[Pixel coordinate grounding data]
____

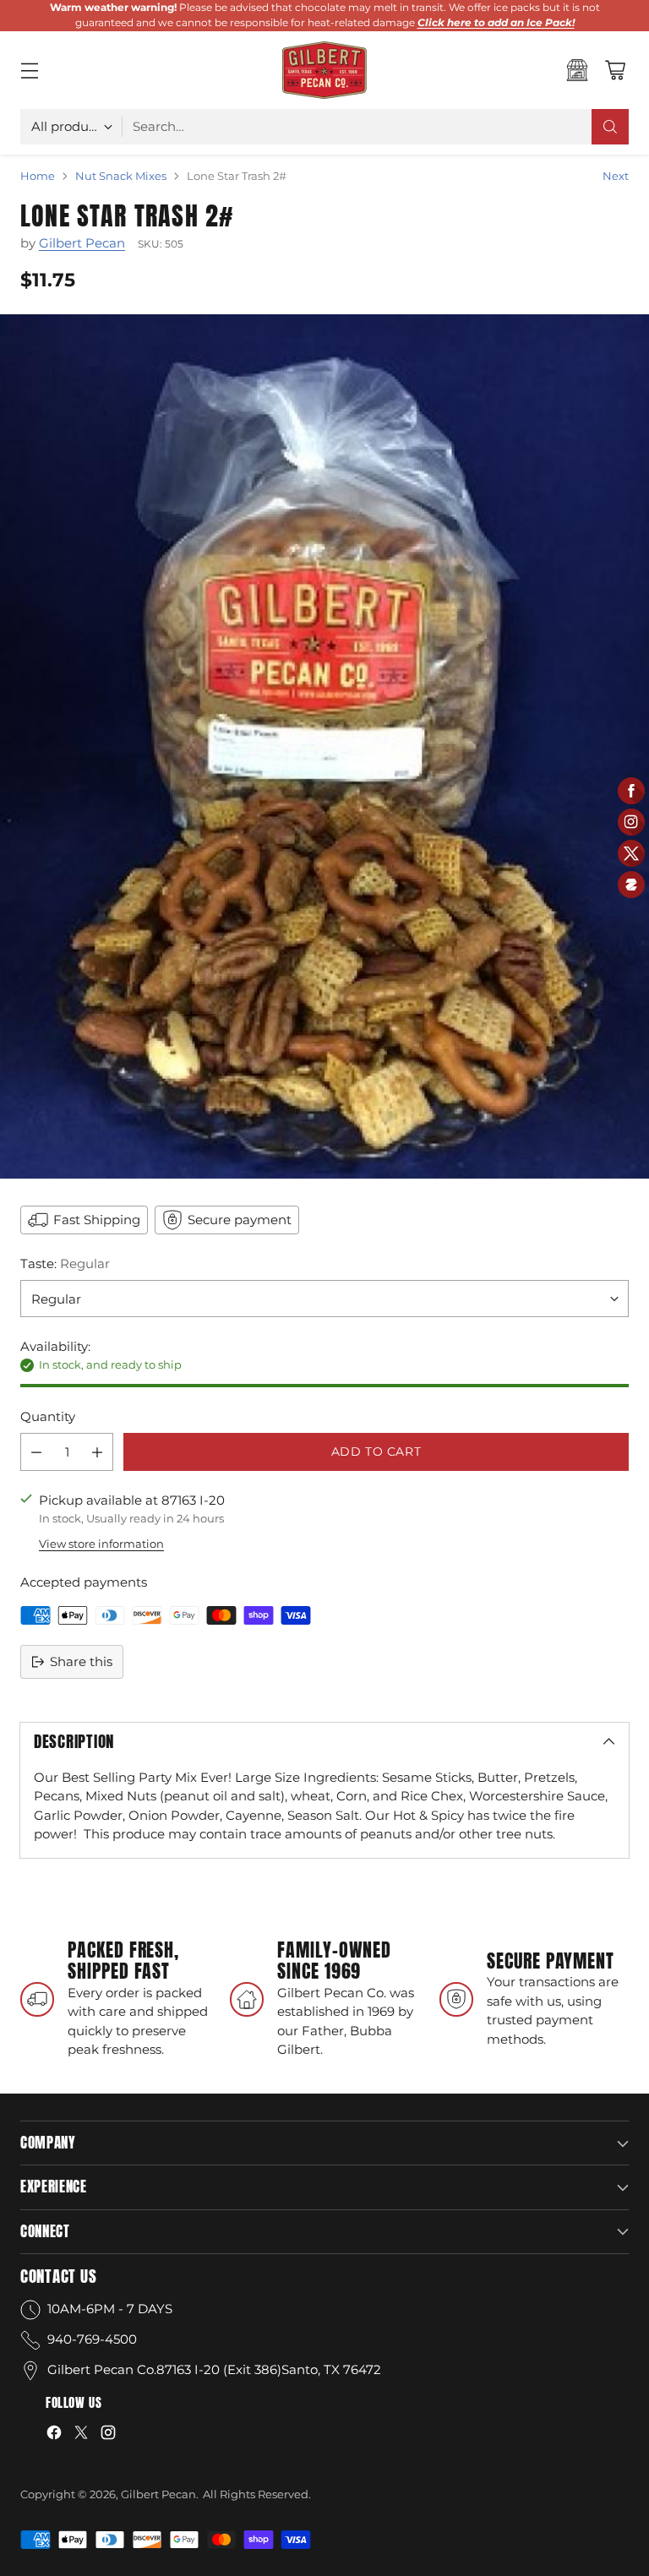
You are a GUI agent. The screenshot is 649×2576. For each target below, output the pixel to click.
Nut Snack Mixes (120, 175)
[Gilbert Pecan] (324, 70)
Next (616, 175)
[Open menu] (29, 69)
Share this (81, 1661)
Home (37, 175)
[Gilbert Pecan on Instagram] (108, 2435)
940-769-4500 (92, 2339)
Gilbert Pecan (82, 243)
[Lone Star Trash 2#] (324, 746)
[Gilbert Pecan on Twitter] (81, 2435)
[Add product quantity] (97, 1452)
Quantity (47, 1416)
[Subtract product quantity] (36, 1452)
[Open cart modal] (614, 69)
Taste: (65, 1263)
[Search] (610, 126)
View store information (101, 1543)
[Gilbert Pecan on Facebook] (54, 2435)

____

→ **Exercise details**
This task calls for an exact copy of the data above, without pictures.

→ **Answer box**
You are a GUI agent. The screenshot is 649×2576. For each target below, output the pixel to click.
Nut Snack Mixes (120, 175)
[Gilbert Pecan] (324, 70)
Next (616, 175)
[Open menu] (29, 69)
Share this (81, 1661)
Home (37, 175)
[Gilbert Pecan on Instagram] (108, 2435)
940-769-4500 (92, 2339)
Gilbert Pecan (82, 243)
[Lone Star Trash 2#] (324, 746)
[Gilbert Pecan on Twitter] (81, 2435)
[Add product quantity] (97, 1452)
Quantity (47, 1416)
[Subtract product quantity] (36, 1452)
[Open cart modal] (614, 69)
Taste: (65, 1263)
[Search] (610, 126)
View store information (101, 1543)
[Gilbert Pecan on Facebook] (54, 2435)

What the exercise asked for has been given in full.